• Supplied data:
###
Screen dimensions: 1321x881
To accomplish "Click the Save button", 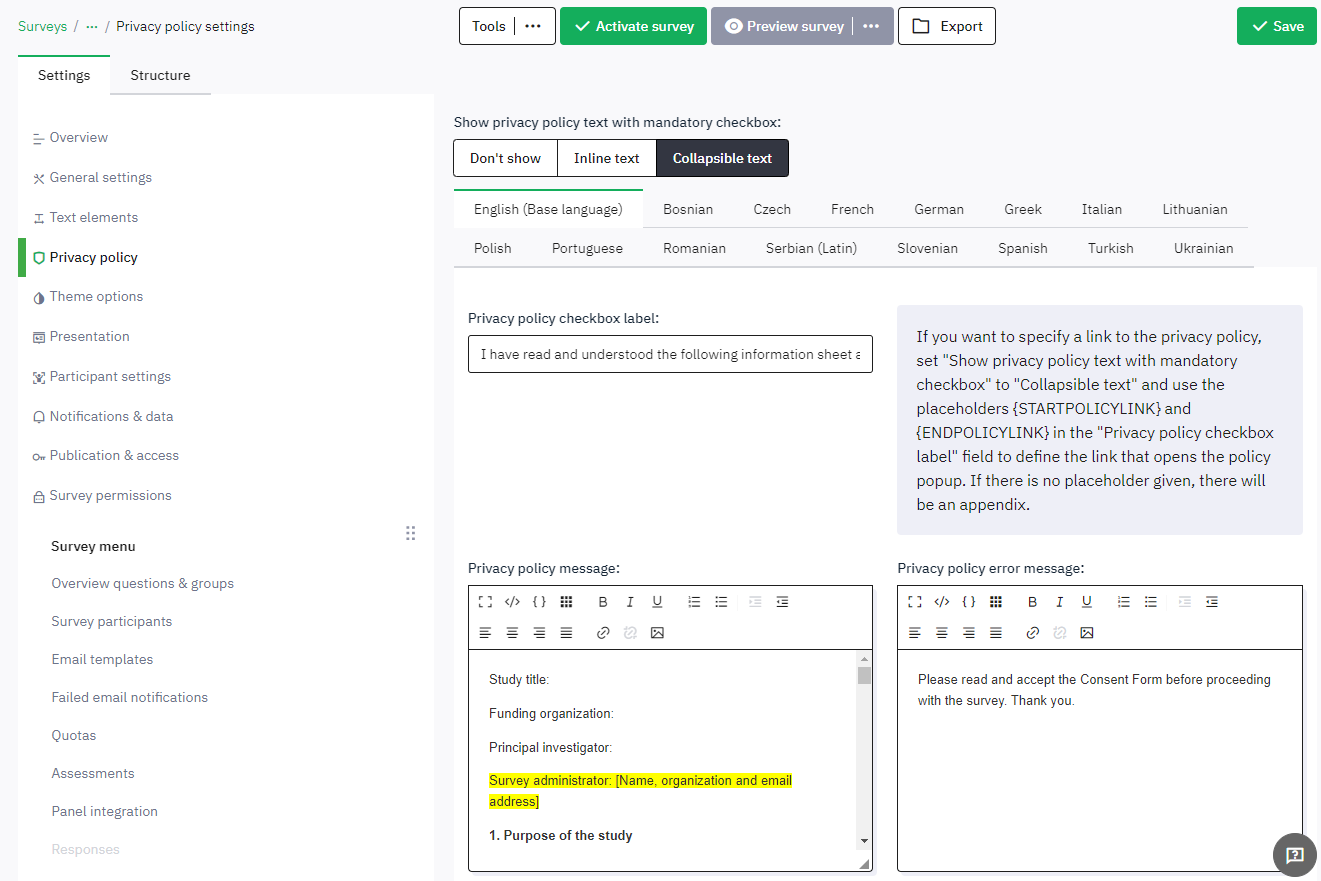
###
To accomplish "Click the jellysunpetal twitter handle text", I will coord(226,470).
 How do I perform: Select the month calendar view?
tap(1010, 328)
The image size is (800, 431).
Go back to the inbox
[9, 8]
###
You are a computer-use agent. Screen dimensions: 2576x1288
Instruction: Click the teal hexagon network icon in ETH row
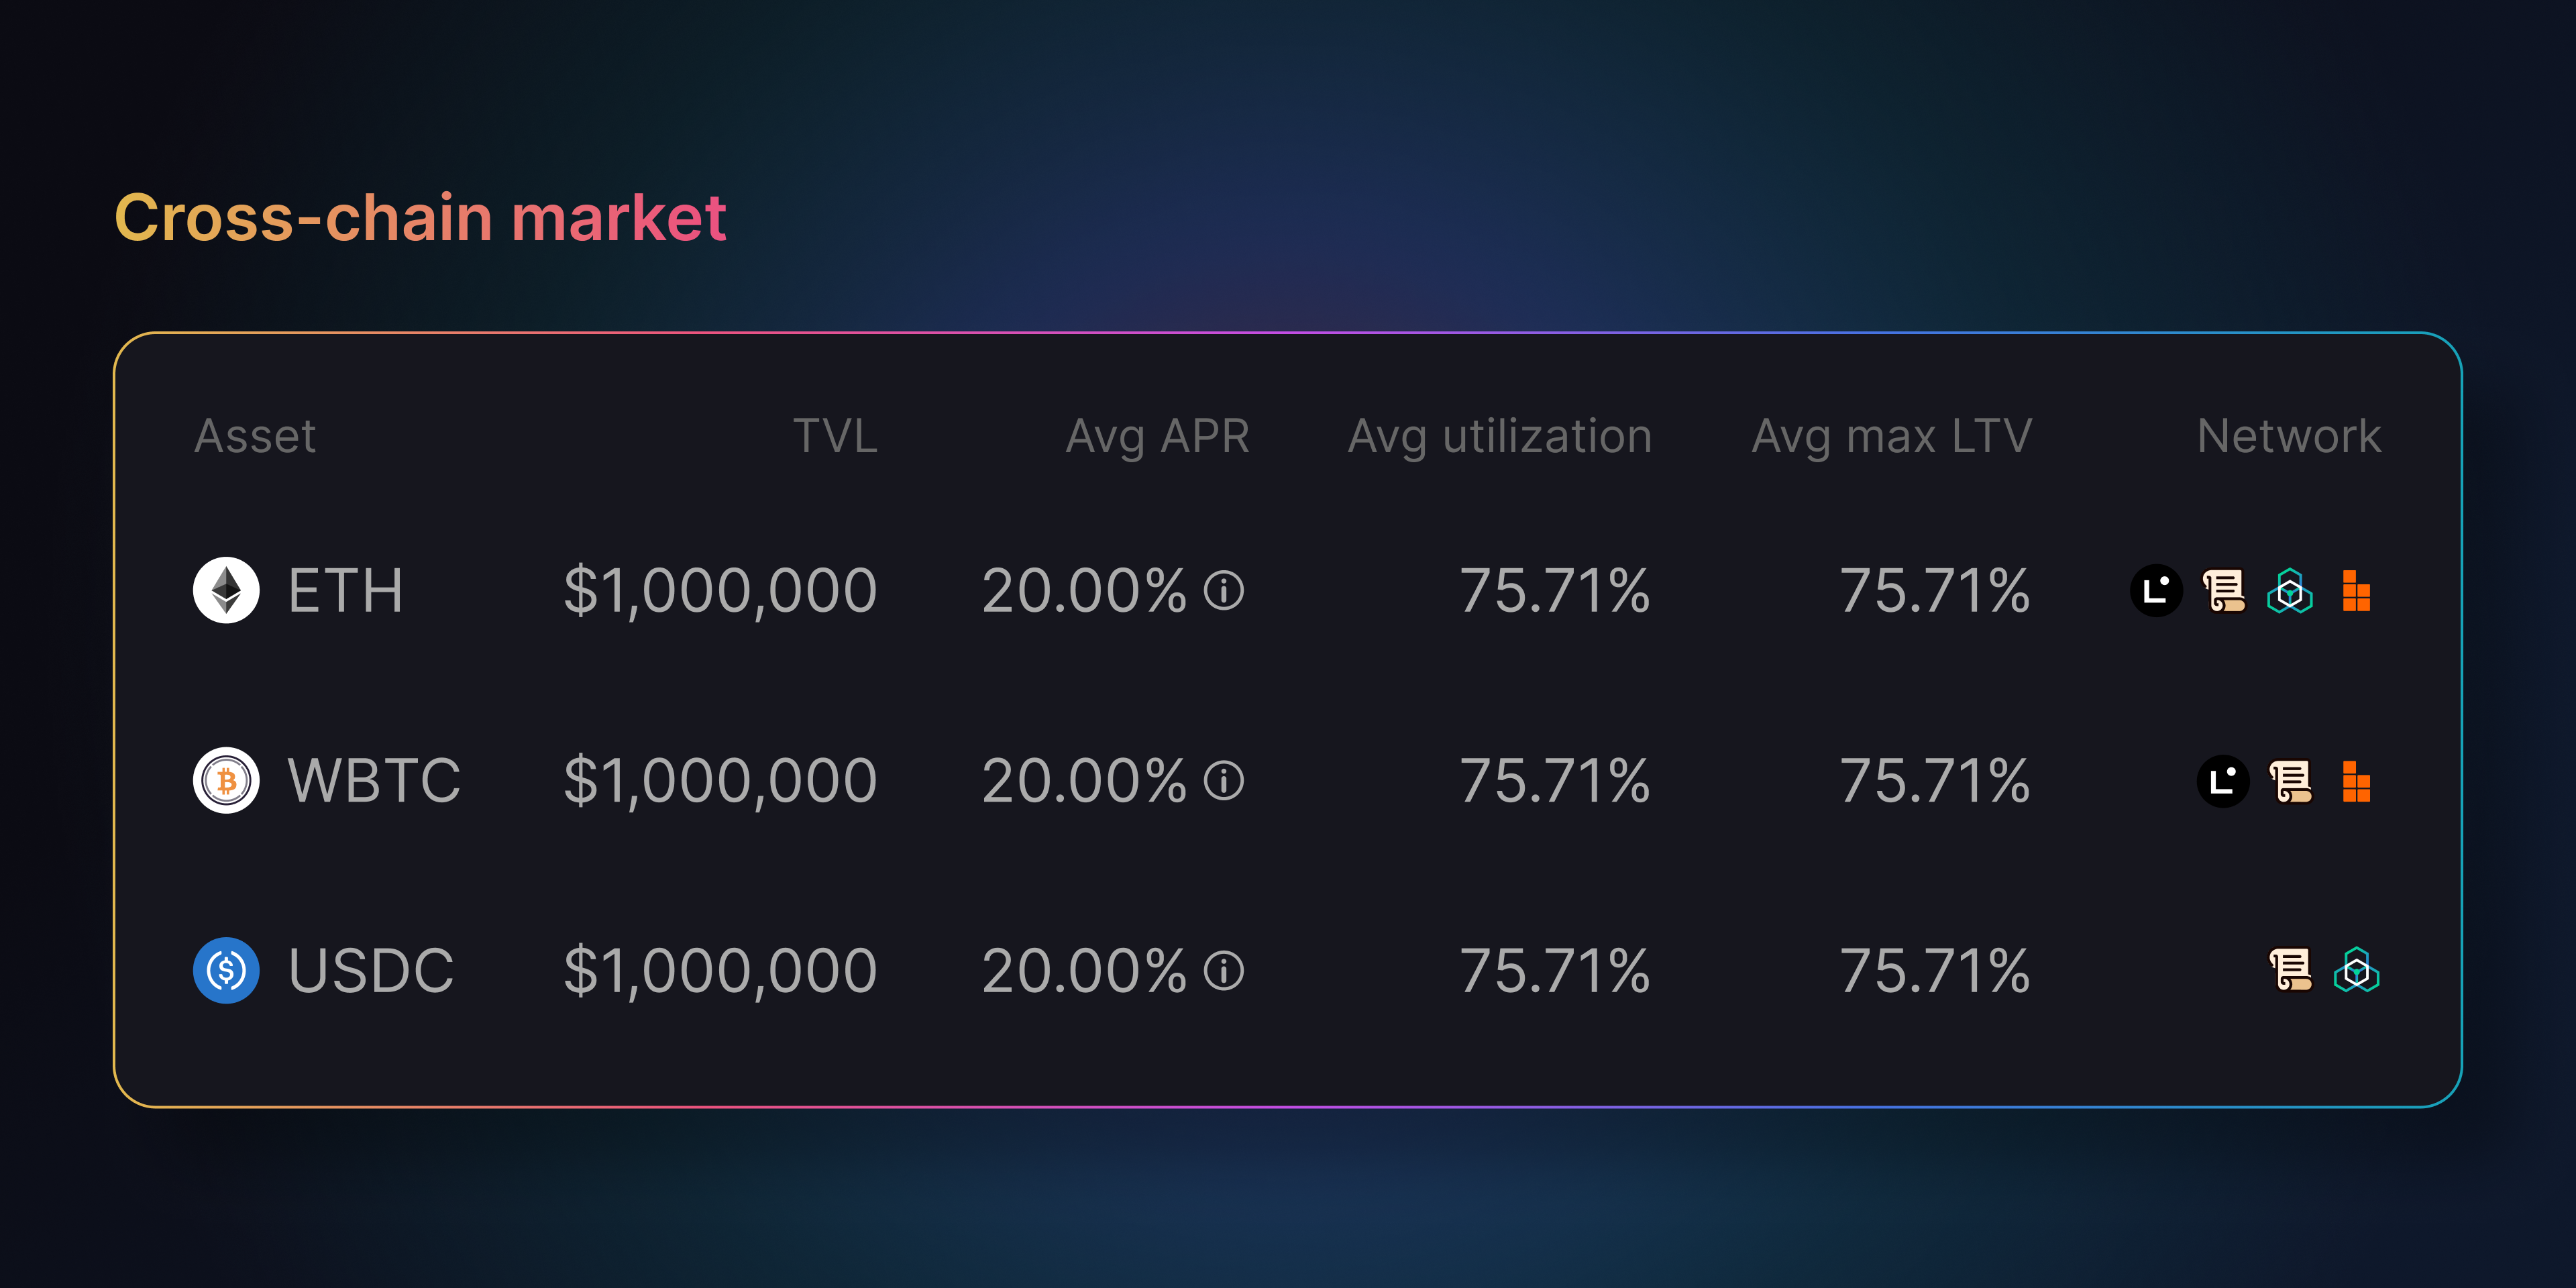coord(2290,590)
###
• What you should do: Which lines above include the string "dimensions"? Show them.

• Output below:
Screen dimensions: 1321x881
You are a computer-use agent. Screen dimensions: 2576x1288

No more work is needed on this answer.